I was therefore quite surprised at just how quickly I become absorbed in smashrun, the latest app for accumulating, rewarding and hacking running statistics. I’ve even been encouraged to go on an afternoon run, in a heatwave, just so I can get my first badge.
Smashrun was billed as a geeky dashboard for the runner and self-quantifier. Just my cup tea, so I headed over to the homepage and lost myself in the fascinating array of charts. Within minutes I had signed up, connected my account to Garmin and then watched as it sucked 8 years of running history and 3295 km of running goodness into my dashboard.
This is my favourite chart so far, it shows that I was totally rocking in 2007, possibly asleep from 2008/2009 and could do to pick up my running shoes a little more often for the rest of 2015.
I also found out that Sunday’s 5km pootle around Mitcham Common was the longest run in 3 months and that’s just a little bit embarrassing.
On the smashrun website they explain their reason for being with this snippet:
It’s cold.
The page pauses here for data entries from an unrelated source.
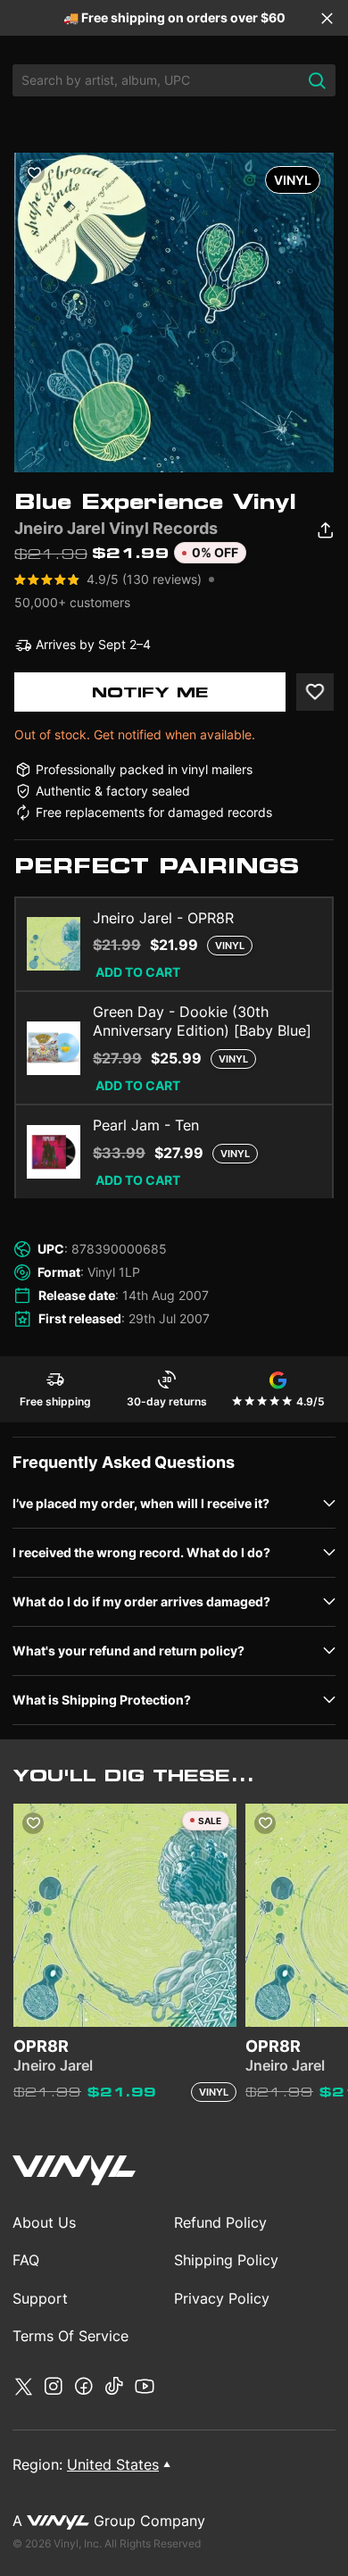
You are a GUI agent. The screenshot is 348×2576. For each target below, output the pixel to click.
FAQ (25, 2260)
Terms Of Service (70, 2336)
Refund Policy (220, 2222)
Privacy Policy (221, 2298)
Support (40, 2298)
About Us (44, 2222)
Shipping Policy (226, 2260)
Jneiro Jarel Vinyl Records (116, 528)
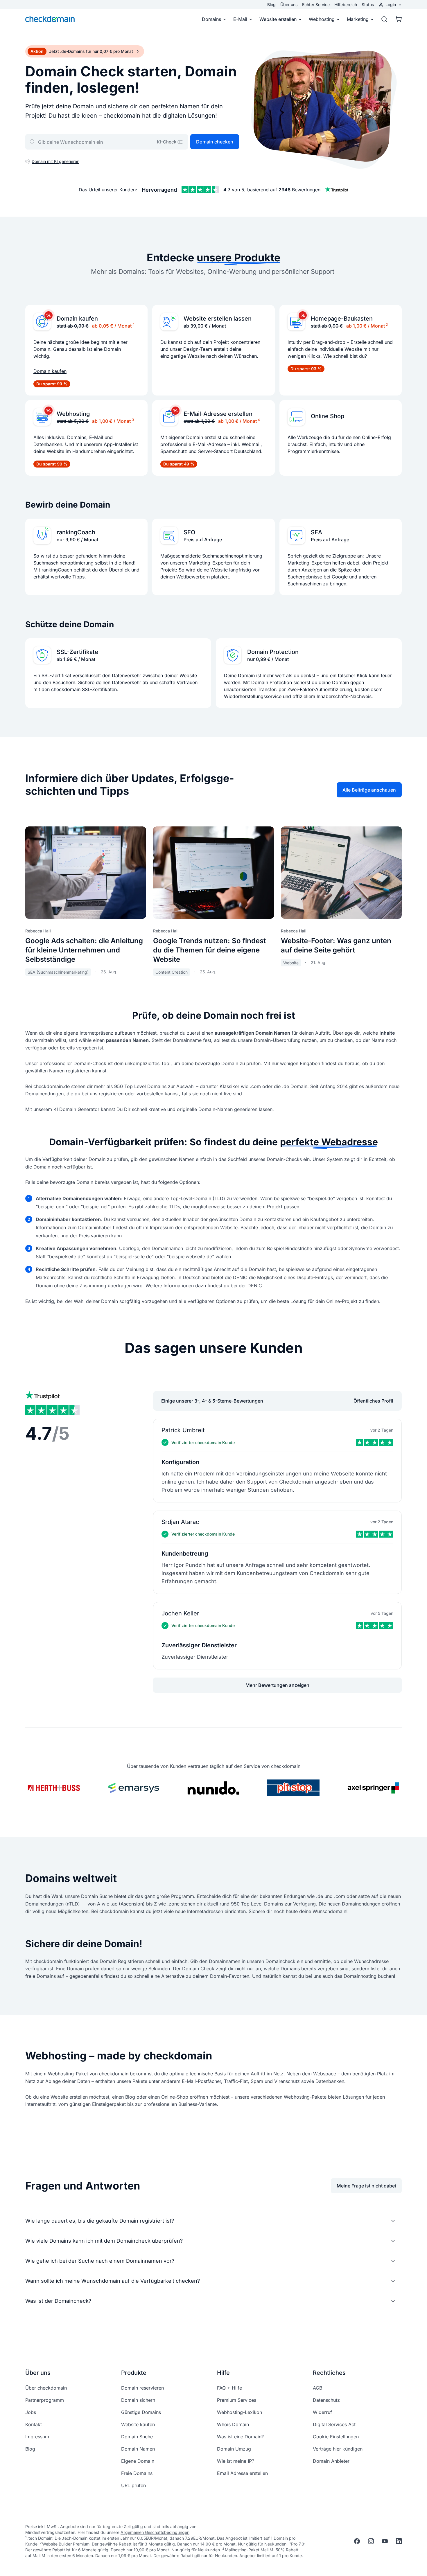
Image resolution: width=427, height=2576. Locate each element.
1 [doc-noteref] (133, 324)
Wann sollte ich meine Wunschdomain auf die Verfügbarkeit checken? (112, 2281)
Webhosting (322, 19)
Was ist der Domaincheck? (58, 2301)
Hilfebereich (345, 4)
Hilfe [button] (223, 2372)
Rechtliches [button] (329, 2372)
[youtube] (385, 2541)
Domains (211, 19)
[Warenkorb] (396, 19)
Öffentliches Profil (373, 1401)
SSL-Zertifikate (77, 651)
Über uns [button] (38, 2372)
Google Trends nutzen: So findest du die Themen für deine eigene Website (209, 949)
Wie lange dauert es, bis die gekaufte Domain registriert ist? (99, 2221)
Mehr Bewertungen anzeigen (277, 1685)
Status (368, 4)
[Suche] (384, 19)
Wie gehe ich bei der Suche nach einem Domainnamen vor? (99, 2261)
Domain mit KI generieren (55, 161)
It’s raining. You drag your butt out of bed, pull on your sweats and a windbreaker. You feel like phoning it in after the first three miles, but instead you lock it down and dig deep for that last mile. You get home, shower quickly and rush to work only to show up 5 minutes late. Your boss peers over his coffee. Nice to see, you managed to make it in.
Now, it wasn’t easy to make that run happen. And at the end of the day, it can be hard to say what it accomplished. Maybe you’re in a little better shape? Maybe it’s helped you maintain your internal discipline? Maybe you feel more balanced?
What Smashrun is designed to do is to give you a context for your run. Finishing that run today meant that you’ve run 280 miles this year. That puts you in the top 20% of the runners on Smashrun. It’s more than 50 miles farther than you’d run last year at this time. And it was the 3rd fastest 4 mile run you’ve ever run. You’re running twice as many miles a week as your friend Joe, and when it comes to sheer discipline — showing up day in and day out — you have few peers.
That resonates with me, data and statistics can be mighty powerful if they are displayed in the right way and incredibly motivational. I’ve recorded just about every single run of my adult life and smashrun looks like the tool to bring those runs to life again.
Come and join me, I could do with some friends.